The Securities and Exchange Commission has charged 13 more individuals related to a $1.2 billion Ponzi scheme the regulator shut down last year.
Woodbridge Group of Companies filed for bankruptcy in December 2017 after the SEC froze the assets in its unregistered funds and charged owner Robert Shapiro for defrauding more than 8,400 investors. In August, the SEC also charged five unregistered brokers for selling more than $243 million in unregistered Woodridge funds to more than 1,600 retail investors.
The latest round of 13 defendants, from 10 different companies, are accused of the same. In aggregate, they allegedly sold more than $350 million of unregistered securities to more than 4,400 investors. The group also included Jordan Goodman, a self-described “media influencer,” who touted Woodbridge without disclosing that he was paid to do so, the SEC said.

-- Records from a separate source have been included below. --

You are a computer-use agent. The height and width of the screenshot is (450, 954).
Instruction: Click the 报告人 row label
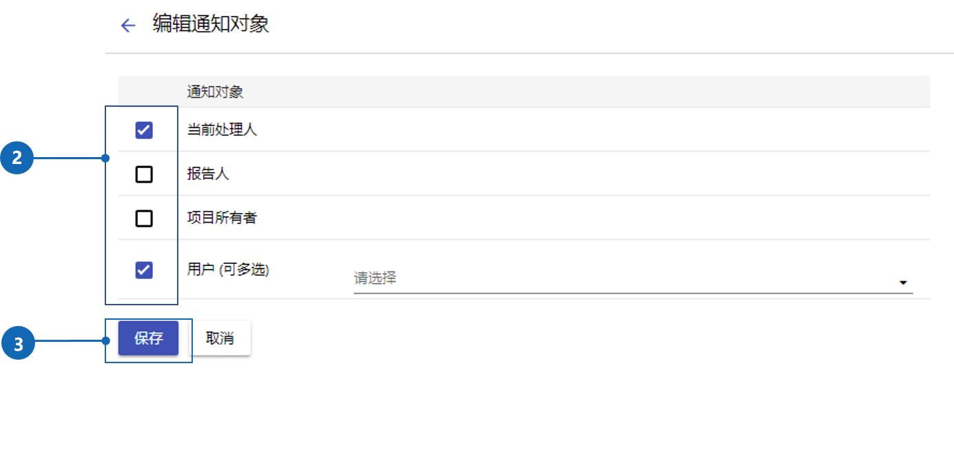coord(208,174)
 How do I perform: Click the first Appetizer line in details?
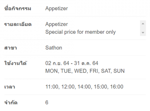coord(57,24)
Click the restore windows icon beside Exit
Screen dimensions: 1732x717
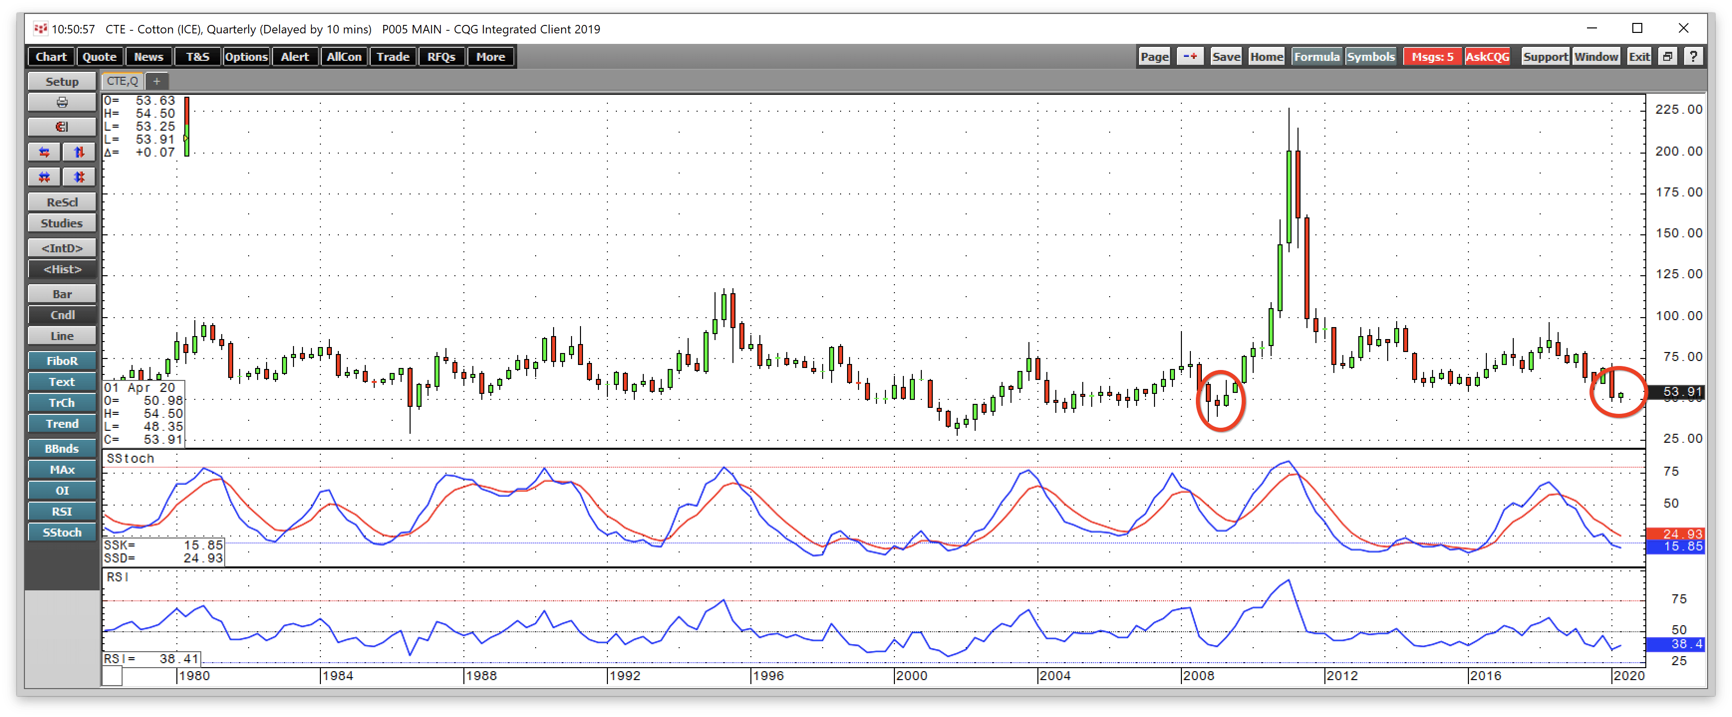[x=1667, y=56]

Goodman settled the SEC’s charges without admitting or denying the allegations and agreed to pay a $2.29 million fine, plus prejudgment interest of $315,850 and a $100,000 penalty. He will also be barred from the industry and trading penny stocks.
Barry Kornfeld, Ferne Kornfeld and Albert Klager, who were among those charged in August, also settled with the SEC without admitting or denying the allegations and agreed to being barred from the industry and trading penny stocks. The Kornfelds agreed to return assets totaling $3.69 million plus $690,497 in prejudgment interest and $650,000 in penalties. Klager agreed to pay back $1.36 million, $278,908 in prejudgment interest and a $100,000 penalty.
"The SEC has now charged a total of 18 of Woodbridge’s highest-earning unregistered sales agents who sold more than $400 million of its securities to retail investors,” said Eric Bustillo, director of the SEC’s Miami Regional Office. “Our continuing investigation of Woodbridge seeks to hold those who aided this massive fraud accountable and to return funds to harmed investors.”